How to cite this article:
Alexander L. An uncomplicated and cost-effective solution to large seromas after liposuction. J Cutan Aesthet Surg 2021;14:260-2

How to cite this URL:
Alexander L. An uncomplicated and cost-effective solution to large seromas after liposuction. J Cutan Aesthet Surg [serial online] 2021 [cited 2022 Jul 5];14:260-2. Available from: https://www.jcasonline.com/text.asp?2021/14/2/260/323551




Sir,

With the advent of energy-based systems and newer technology in liposuction, the results are much more predictable, and complications are less severe. However, the combination of cutting-edge technique—high definition liposculpture “HDL” and technology like VASER (vibration amplification of sound energy at resonance) has brought about its own set of complications, albeit minor which include indurations, cyclic swelling, more painful recovery, pigmentary changes, skin retraction, contour irregularities, nodularities, seromas, and port site skin burns burns.[1],[3],[4]

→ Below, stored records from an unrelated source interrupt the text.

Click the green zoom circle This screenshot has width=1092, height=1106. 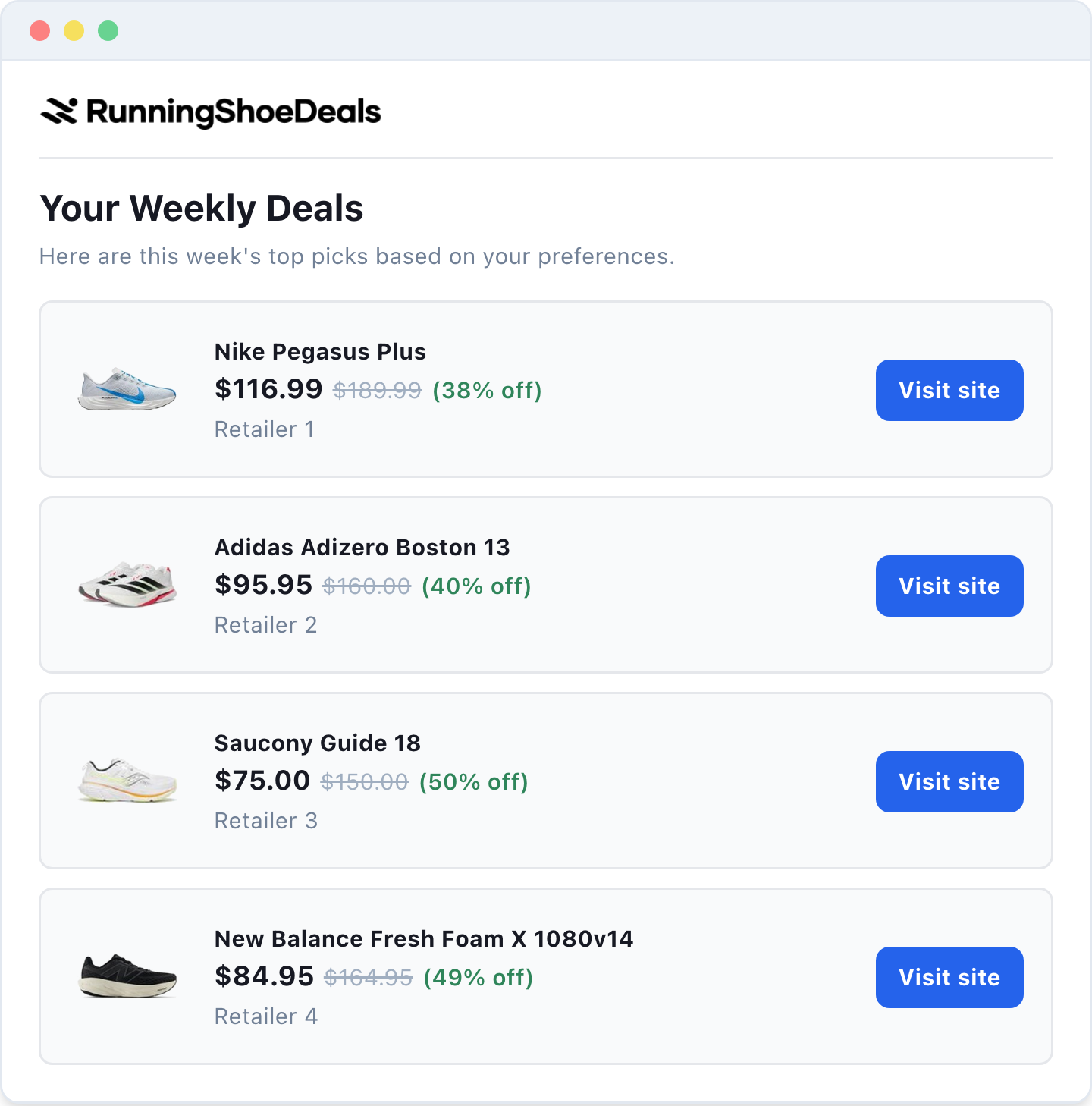point(108,30)
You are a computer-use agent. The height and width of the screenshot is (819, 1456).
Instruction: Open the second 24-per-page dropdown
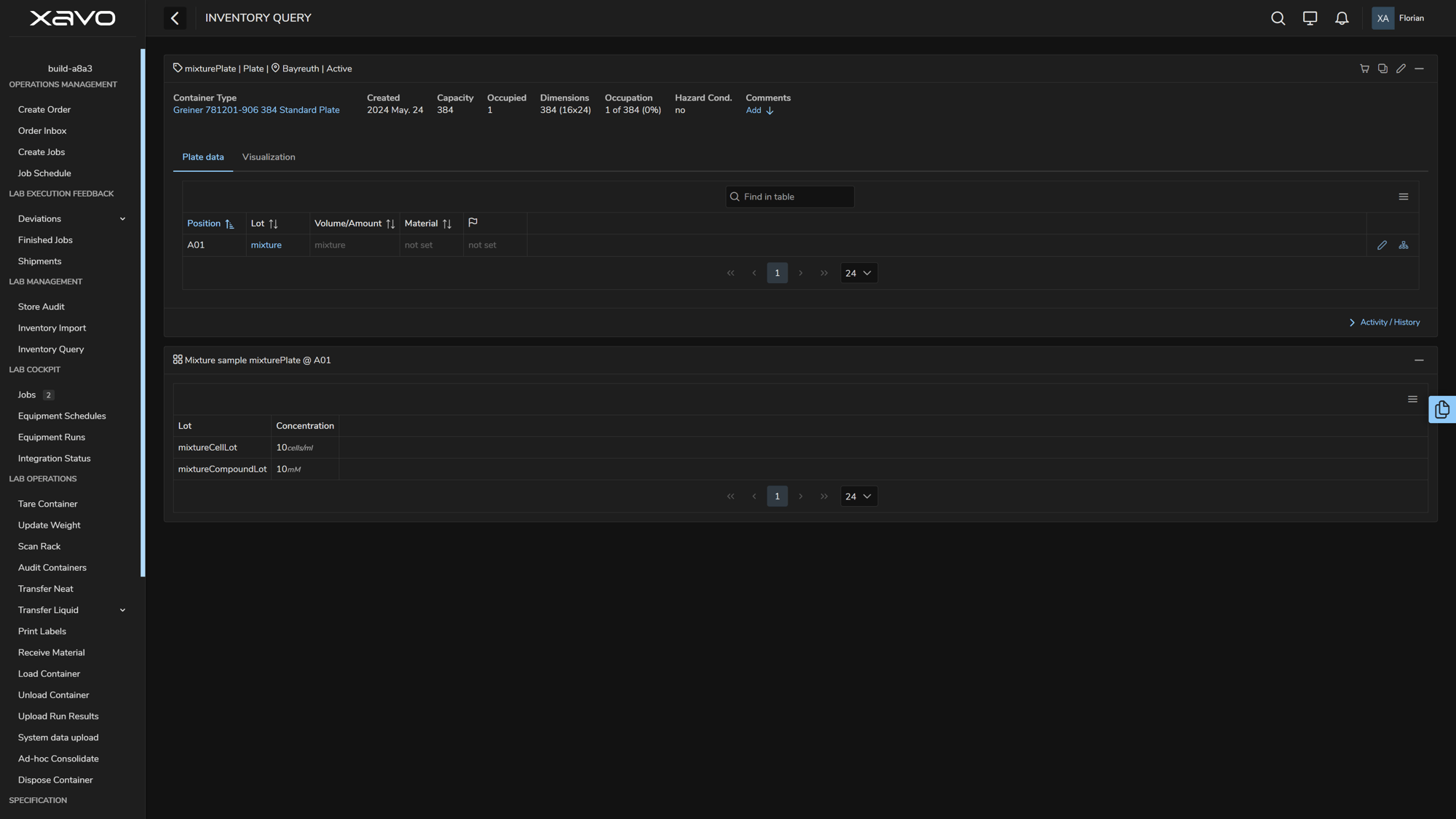(858, 496)
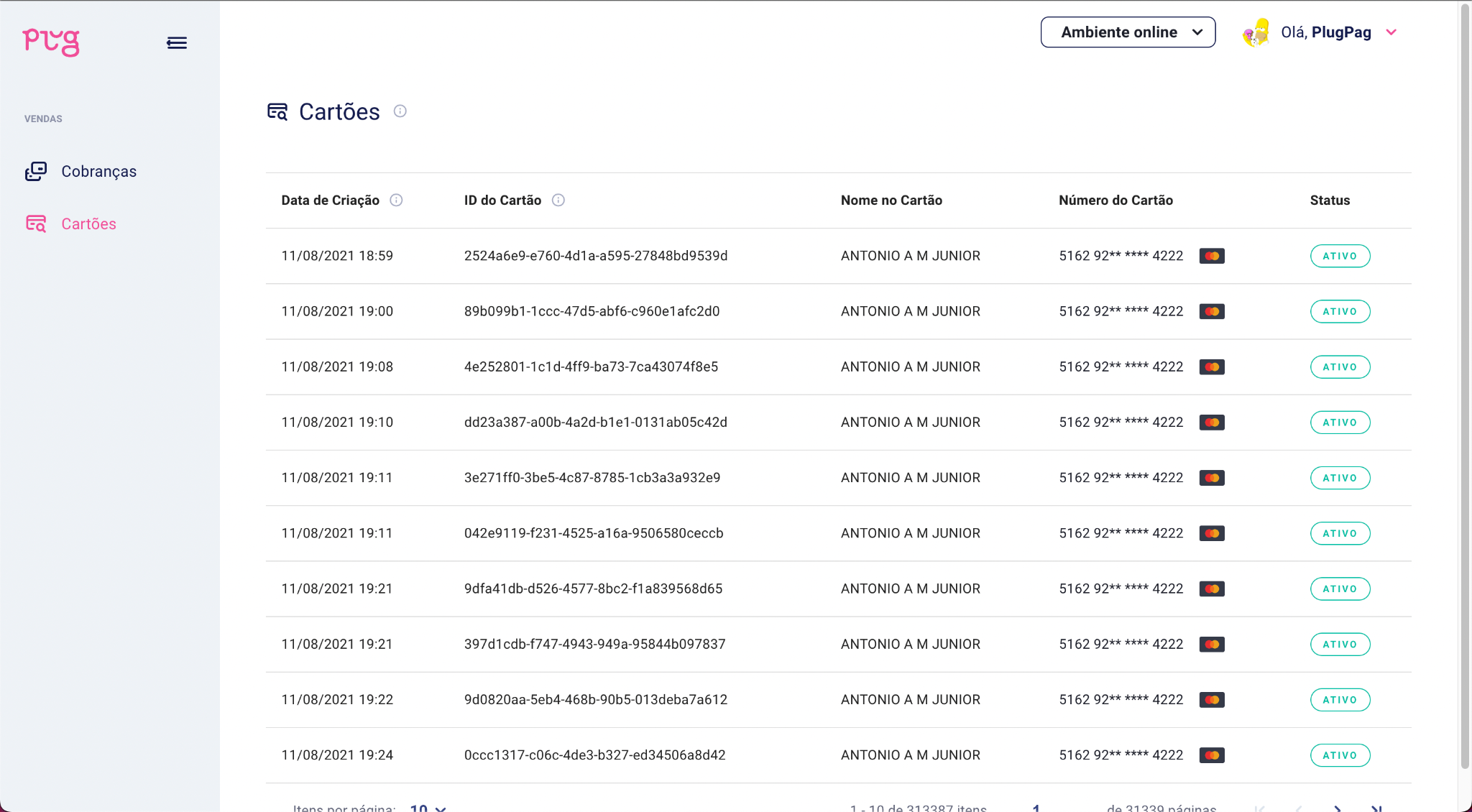Click the Mastercard icon in the 19:10 row
The width and height of the screenshot is (1472, 812).
(1212, 423)
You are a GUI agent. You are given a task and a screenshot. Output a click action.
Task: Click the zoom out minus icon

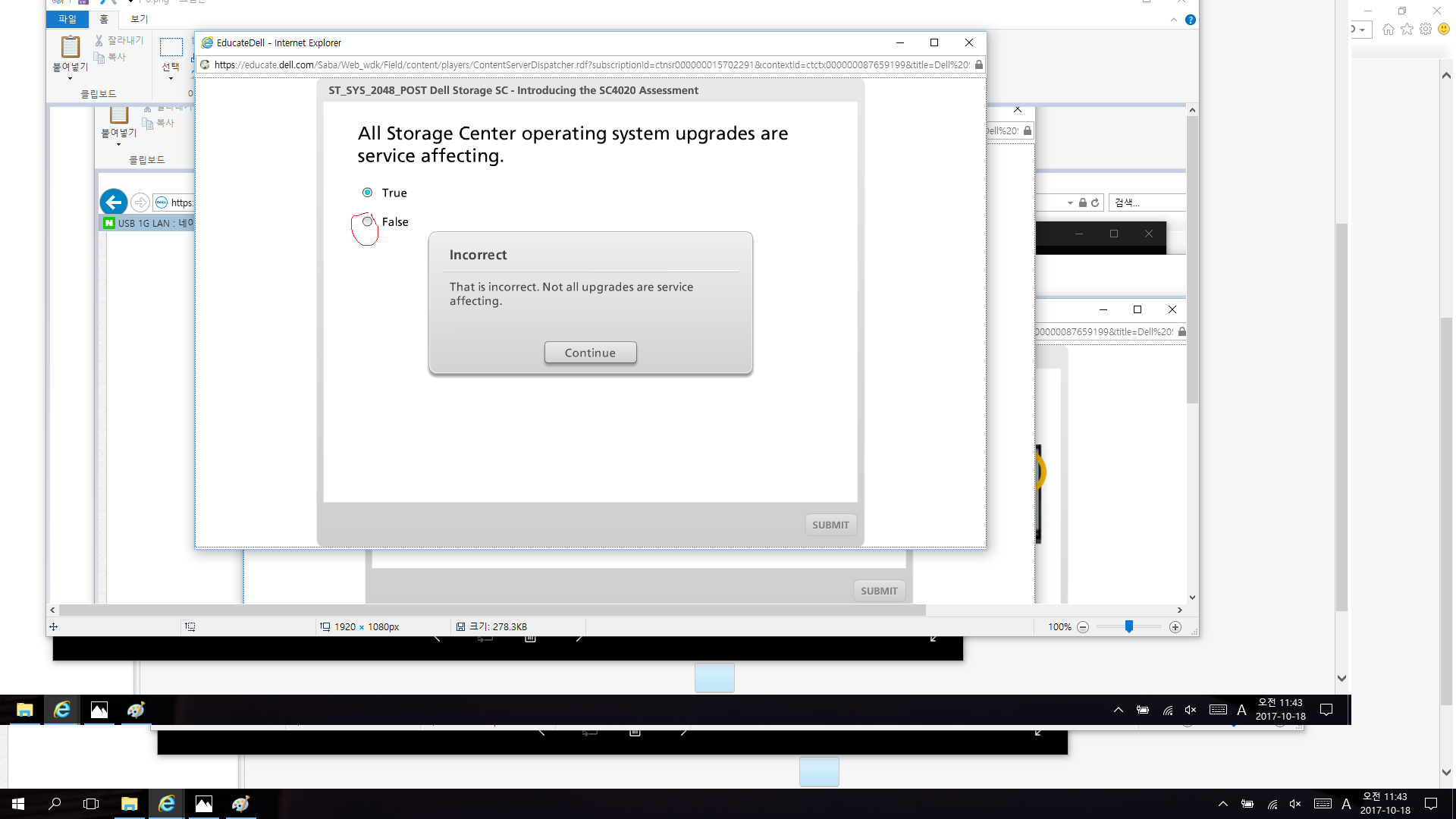tap(1083, 627)
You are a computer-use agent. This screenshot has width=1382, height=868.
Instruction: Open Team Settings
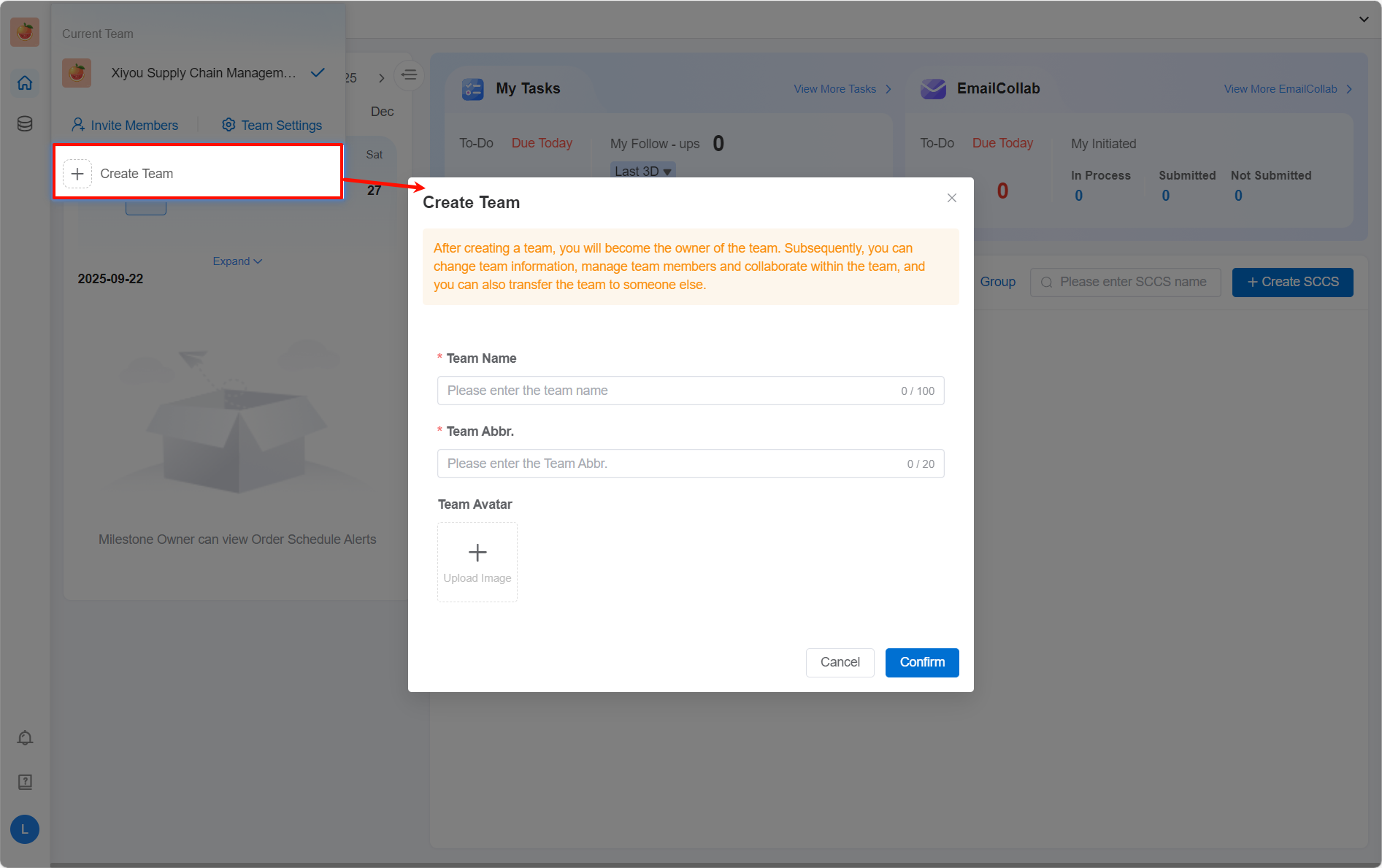coord(272,126)
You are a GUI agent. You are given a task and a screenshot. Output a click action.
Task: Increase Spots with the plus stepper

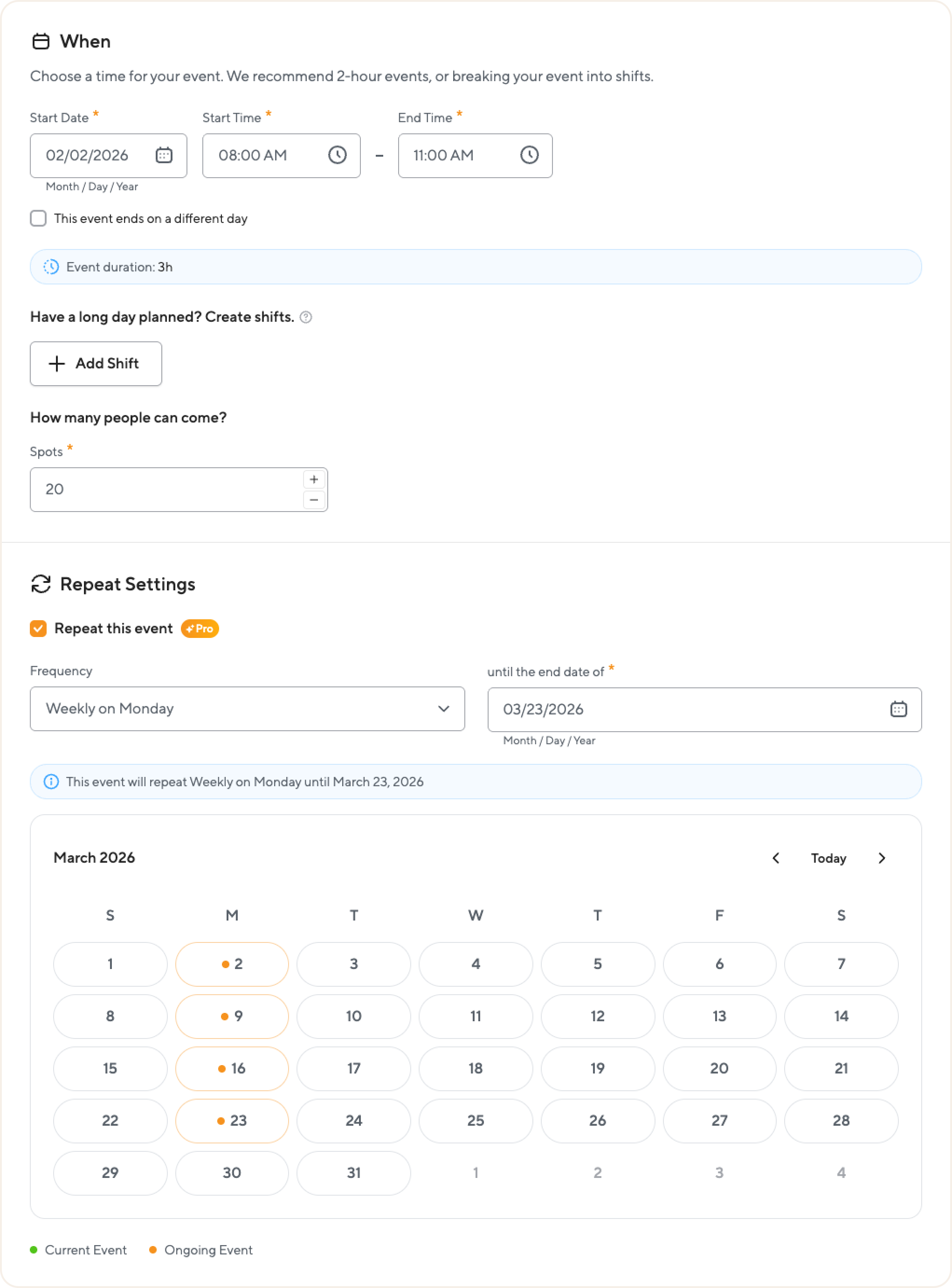(313, 479)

A seroma is an abnormal collection of fluid in the subcutaneous tissues and can occur following aggressive liposuction. It is an inflammatory exudate and occurs due to trauma, excessive friction, thermal damage, and lymphatics damage during liposuction. The incidence of seromas is higher with ultrasound-based liposuction technology and is reported to be 3.5–30% in the literature.[1],[2],[4]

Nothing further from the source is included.